Dirk Beveridge

The FAM Newsletter

Feeling pulled in every direction?

August 3, 2025

Good morning Reader—

And welcome to the ninth issue of The FAM.

This morning, I want to start with sharing something I love about you—and everyone who has joined the FAM. Something we all have in common: we all yearn for something more.

Somewhere, whether it’s deep down or yelling right from the surface, we know there’s this greater version of us, our full potential, that’s just waiting to be discovered.

Each of us wants to be more—we want to be better. Better spouses, leaders, parents, friends, employees. You name it… if there’s a role or identity in your life that you truly care about, odds are, you want to be better at it.

Yet, we’re all struggling with massive amounts of responsibilities in our lives that can make any form of improvement feel near impossible some days.

I know I’ve had stretches in my life where I’ve felt like I’m doing it all. Juggling everything, being pulled in a million different directions. From work to family, responsibilities, and all those obstacles that pop up in life—absolutely overwhelmed with the busy-ness of life.

Truth is, as a leader, you are responsible for so many things big and small, from packing lunches or taking the dog out in the morning all the way up to building a legacy to leave behind. There are days where it might feel like you’re in service to these responsibilities from the time you roll out of bed in the morning until you tuck back in at night… and even after that.

That’s heavy, and it really is a lot to handle.
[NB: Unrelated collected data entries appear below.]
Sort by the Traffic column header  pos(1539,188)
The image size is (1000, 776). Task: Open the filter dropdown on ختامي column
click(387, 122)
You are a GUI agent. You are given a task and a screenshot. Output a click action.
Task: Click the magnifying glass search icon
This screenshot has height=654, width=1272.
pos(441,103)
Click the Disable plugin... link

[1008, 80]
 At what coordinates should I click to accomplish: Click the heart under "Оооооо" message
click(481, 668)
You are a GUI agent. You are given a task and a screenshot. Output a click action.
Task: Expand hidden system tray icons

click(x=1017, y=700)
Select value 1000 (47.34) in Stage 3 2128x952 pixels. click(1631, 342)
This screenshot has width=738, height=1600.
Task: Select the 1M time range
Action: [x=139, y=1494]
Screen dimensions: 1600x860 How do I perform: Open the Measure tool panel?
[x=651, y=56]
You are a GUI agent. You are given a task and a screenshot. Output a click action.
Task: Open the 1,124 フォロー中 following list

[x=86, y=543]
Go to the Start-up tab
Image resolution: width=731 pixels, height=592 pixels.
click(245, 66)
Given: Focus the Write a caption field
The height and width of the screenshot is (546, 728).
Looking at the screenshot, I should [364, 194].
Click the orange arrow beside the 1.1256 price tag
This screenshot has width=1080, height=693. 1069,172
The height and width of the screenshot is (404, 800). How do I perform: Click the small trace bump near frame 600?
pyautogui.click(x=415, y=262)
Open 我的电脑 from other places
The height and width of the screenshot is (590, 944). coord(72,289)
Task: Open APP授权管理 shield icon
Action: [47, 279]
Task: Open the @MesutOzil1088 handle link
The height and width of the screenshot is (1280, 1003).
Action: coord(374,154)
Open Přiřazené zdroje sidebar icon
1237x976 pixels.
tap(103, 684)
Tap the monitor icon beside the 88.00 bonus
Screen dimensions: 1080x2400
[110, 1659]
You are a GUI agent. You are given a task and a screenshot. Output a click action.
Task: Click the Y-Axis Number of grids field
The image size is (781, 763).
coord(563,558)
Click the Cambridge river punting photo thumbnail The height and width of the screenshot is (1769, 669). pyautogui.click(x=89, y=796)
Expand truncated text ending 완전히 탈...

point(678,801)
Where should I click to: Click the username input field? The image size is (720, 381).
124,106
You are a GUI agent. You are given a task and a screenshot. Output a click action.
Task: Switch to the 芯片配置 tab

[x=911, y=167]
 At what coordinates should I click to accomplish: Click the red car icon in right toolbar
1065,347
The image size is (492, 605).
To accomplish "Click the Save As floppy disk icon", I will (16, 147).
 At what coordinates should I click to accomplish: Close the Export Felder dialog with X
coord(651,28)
Often, it leaves us feeling completely out of control, rushing from one task to the next.

But no matter how busy life gets or how many responsibilities you juggle, that pull towards your potential is still there, calling you to become that ‘better’ version of yourself, no matter how tired you may be.

And as we know, life happens. And the chaos gets in the way.

The kids get sick. A fire breaks out at work. Your parents need more support. The truck won’t start. The email won’t stop. The calendar keeps filling. And that pull—toward alignment, toward that next version of you—starts to feel like a luxury you don’t have time for.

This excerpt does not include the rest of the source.